-- begin DATA LINES --
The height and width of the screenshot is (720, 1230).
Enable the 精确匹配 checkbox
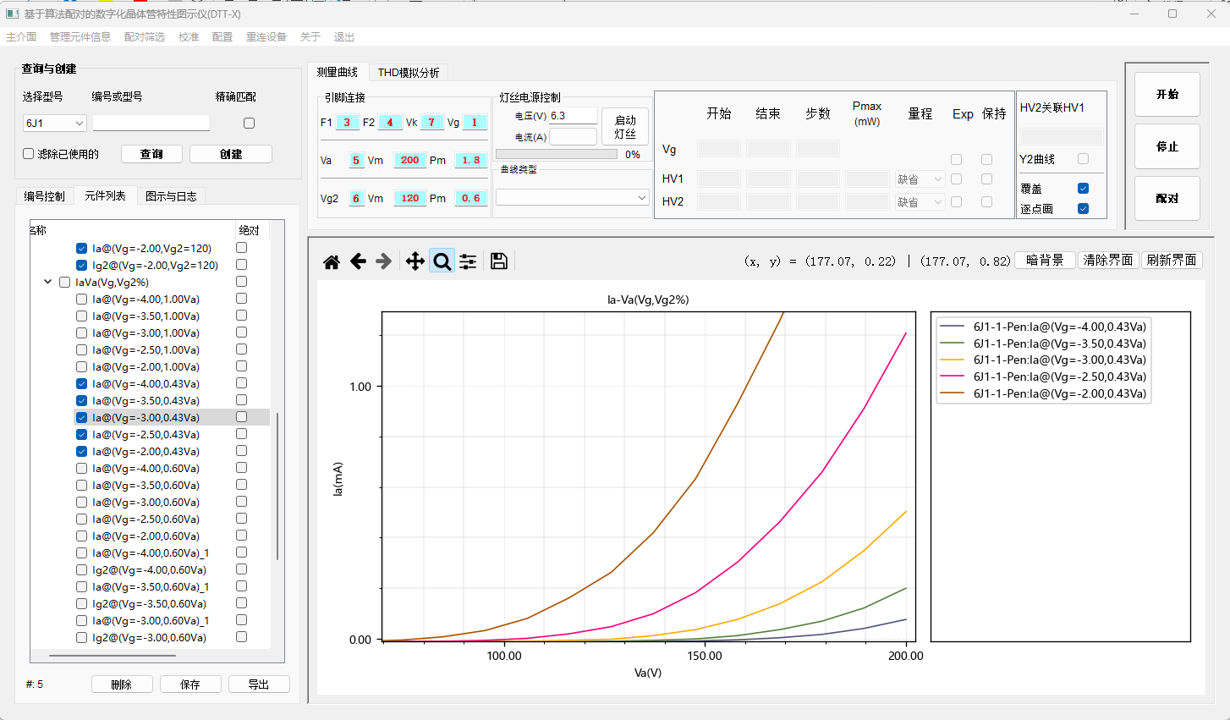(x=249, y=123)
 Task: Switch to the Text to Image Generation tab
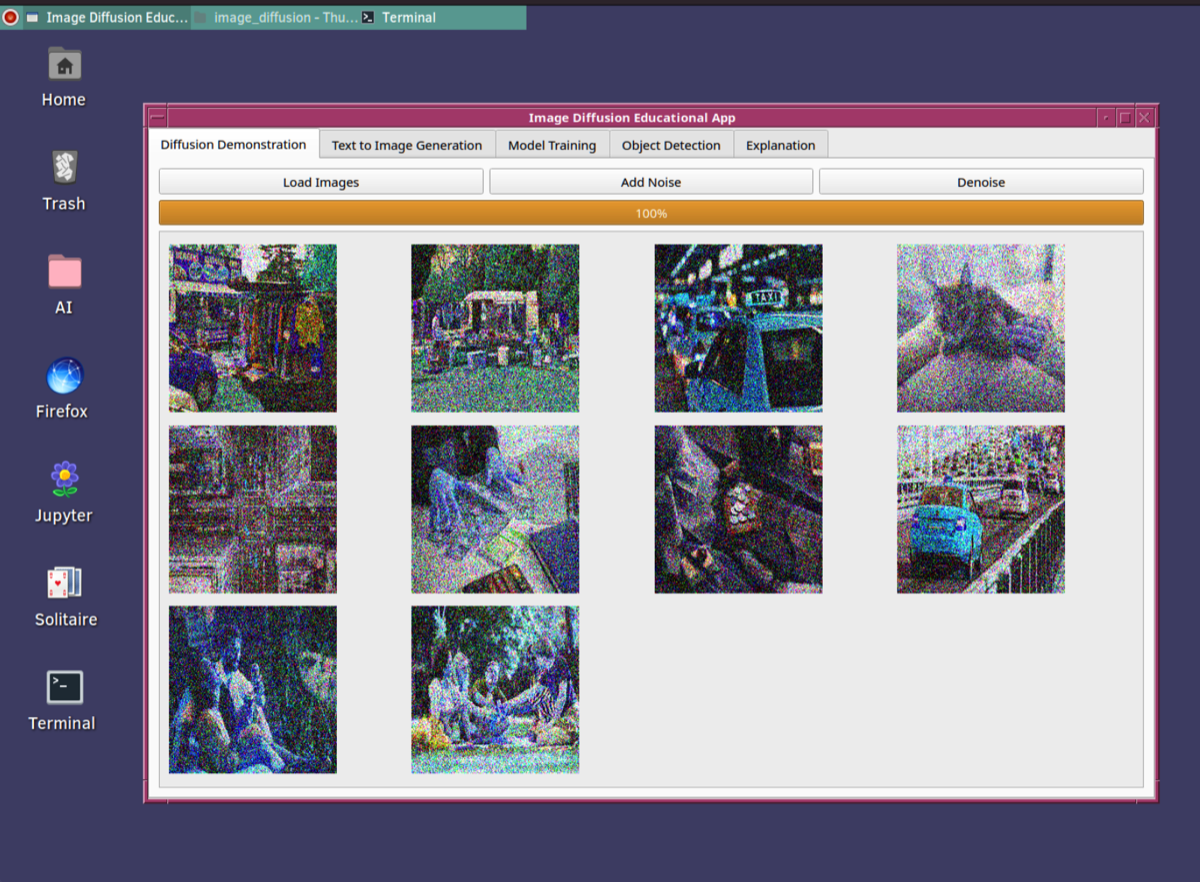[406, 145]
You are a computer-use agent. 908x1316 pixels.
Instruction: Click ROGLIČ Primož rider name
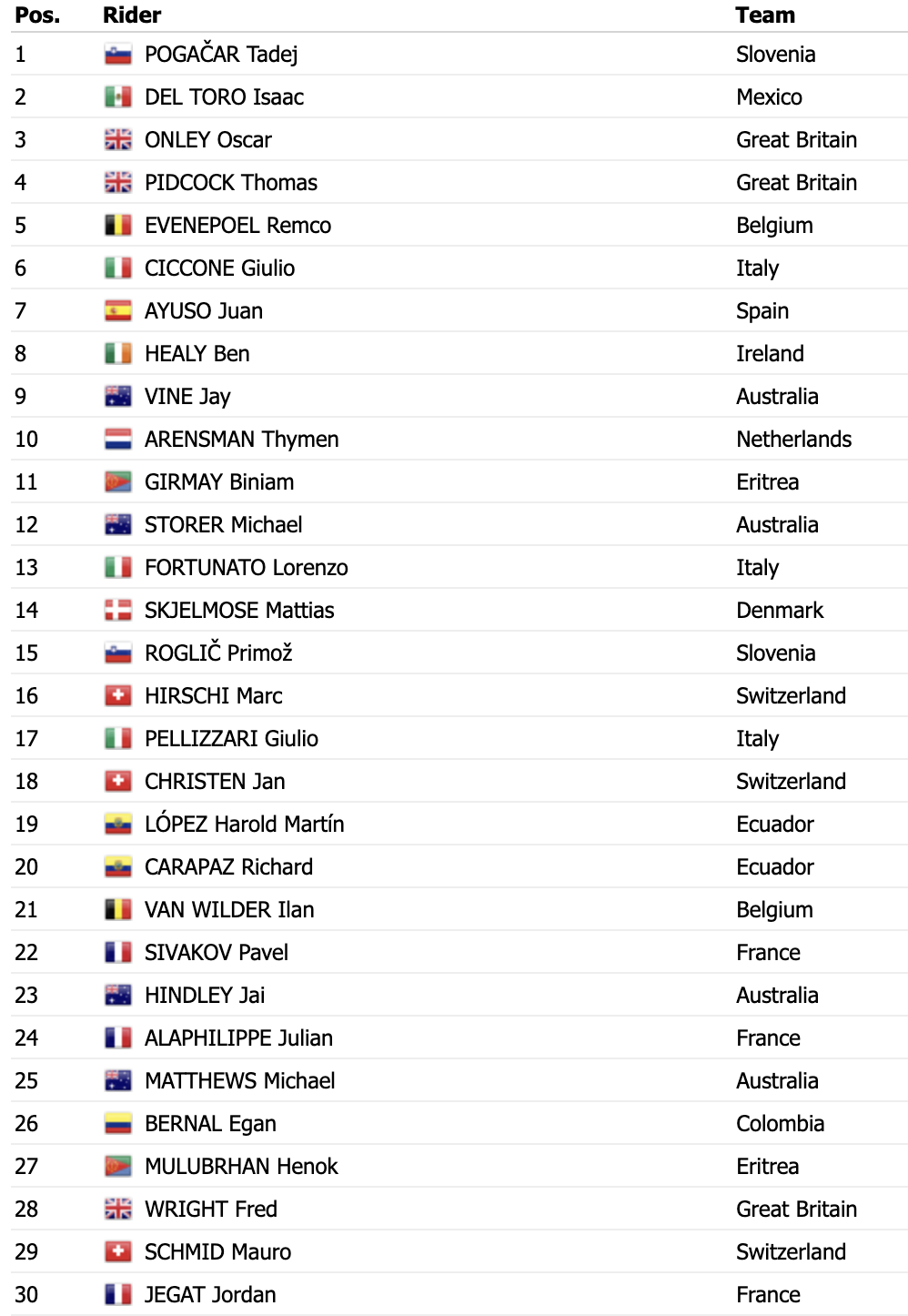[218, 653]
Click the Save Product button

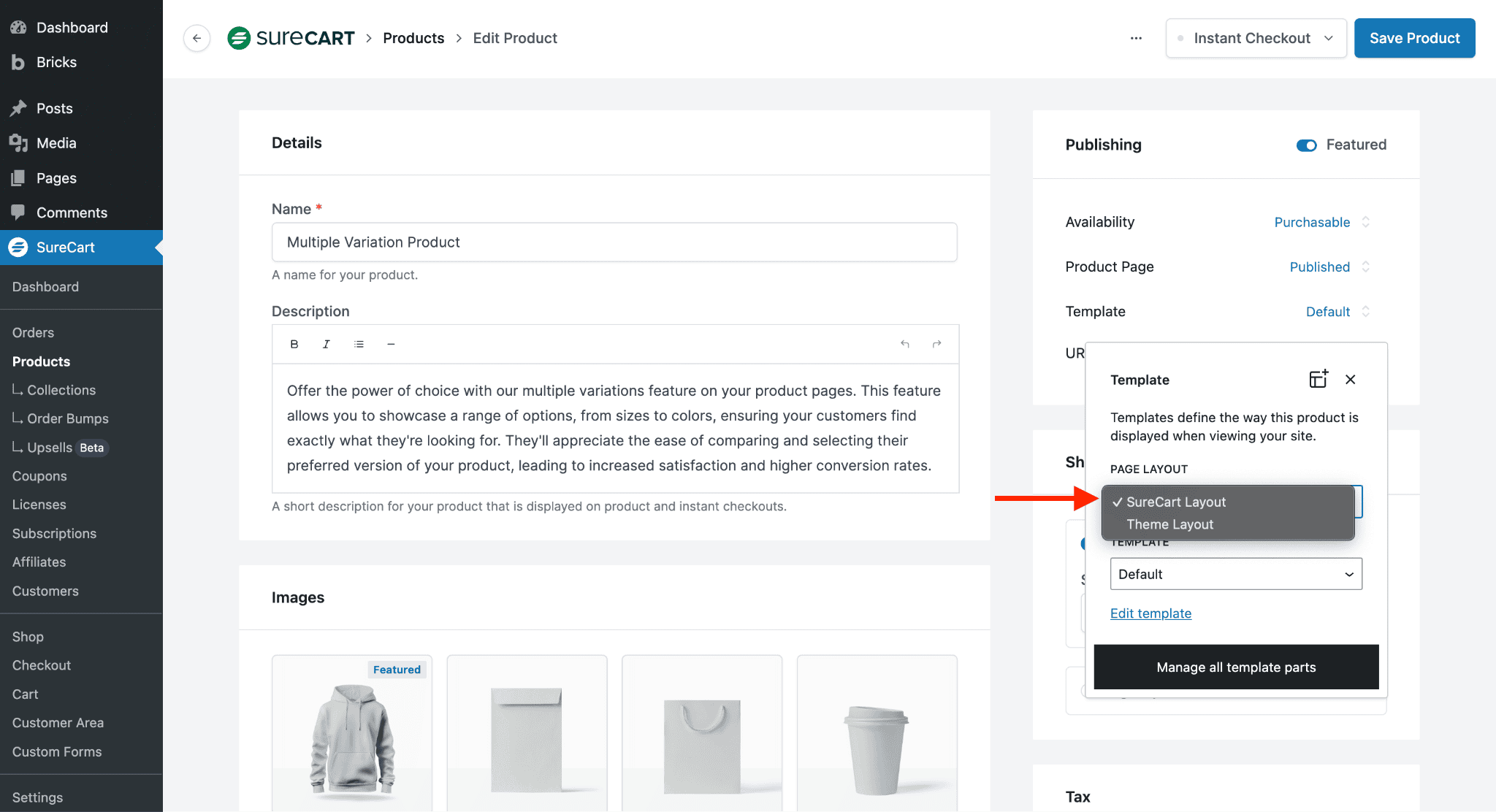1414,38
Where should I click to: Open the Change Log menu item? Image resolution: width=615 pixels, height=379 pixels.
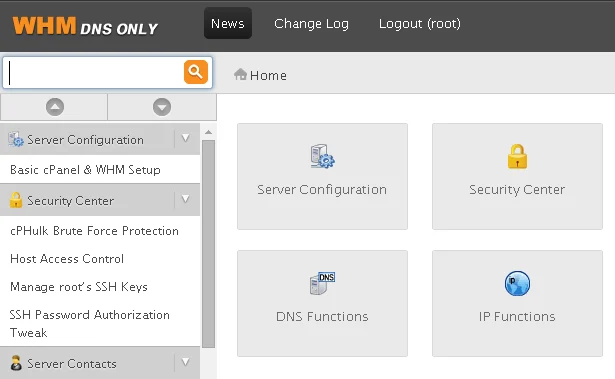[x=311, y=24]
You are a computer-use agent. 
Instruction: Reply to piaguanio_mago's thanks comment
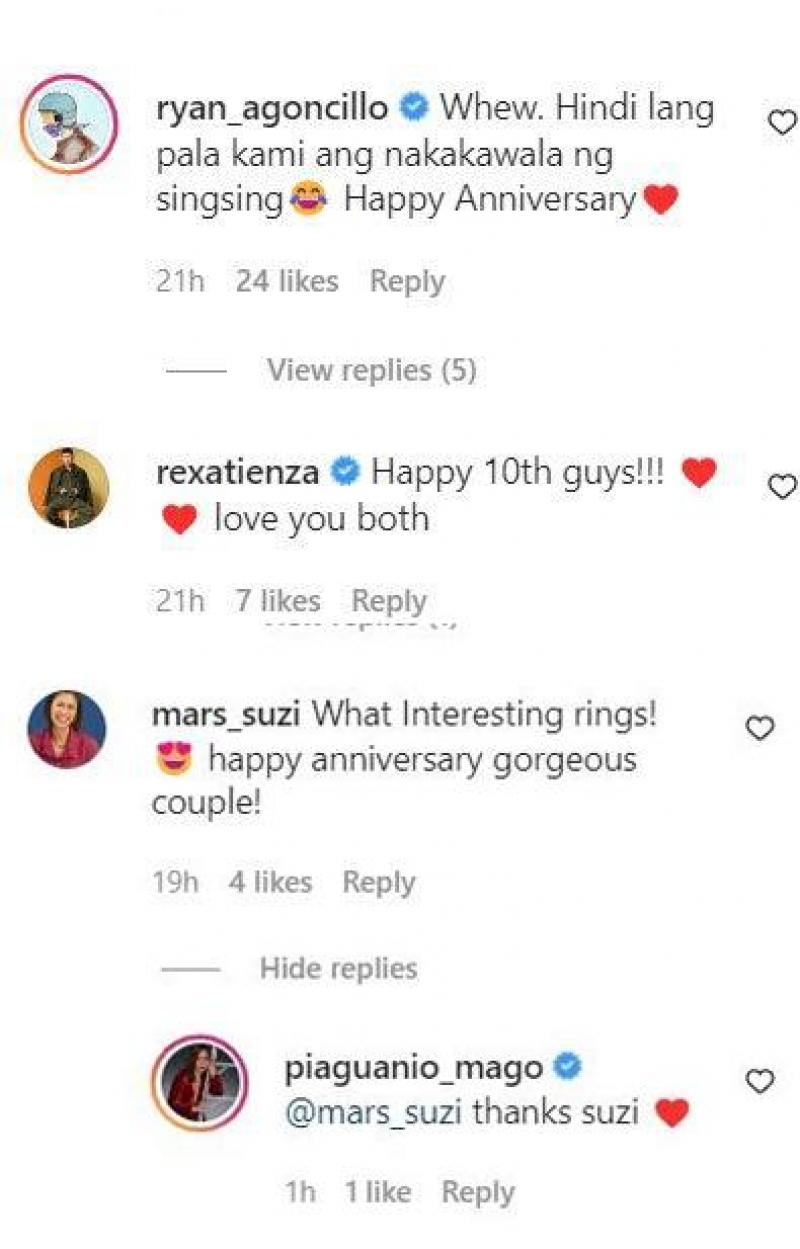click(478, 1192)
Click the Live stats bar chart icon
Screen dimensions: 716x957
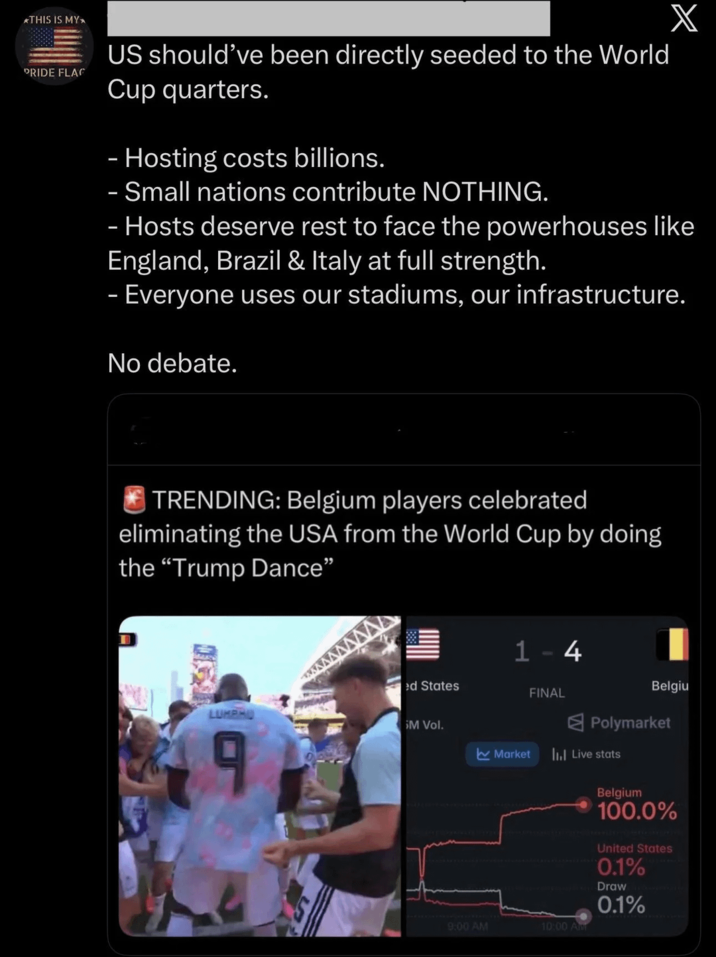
-- end DATA LINES --
_REQUIRED TASK_:
Reproduce the lines above verbatim, omitting the pictures from your reproduction.

_ANSWER TO THE PROBLEM_:
The height and width of the screenshot is (720, 1230).
Enable the 精确匹配 checkbox
(x=249, y=123)
 Task: Switch to the Text to Image Generation tab
[406, 145]
You are a computer-use agent. 908x1316 pixels.
Instruction: Click ROGLIČ Primož rider name
[218, 653]
Click the Save Product button

1414,38
Where should I click to: Open the Change Log menu item? Image resolution: width=615 pixels, height=379 pixels.
[x=311, y=24]
You are a computer-use agent. 
Instruction: Reply to piaguanio_mago's thanks comment
click(478, 1192)
Click the Live stats bar chart icon
Screen dimensions: 716x957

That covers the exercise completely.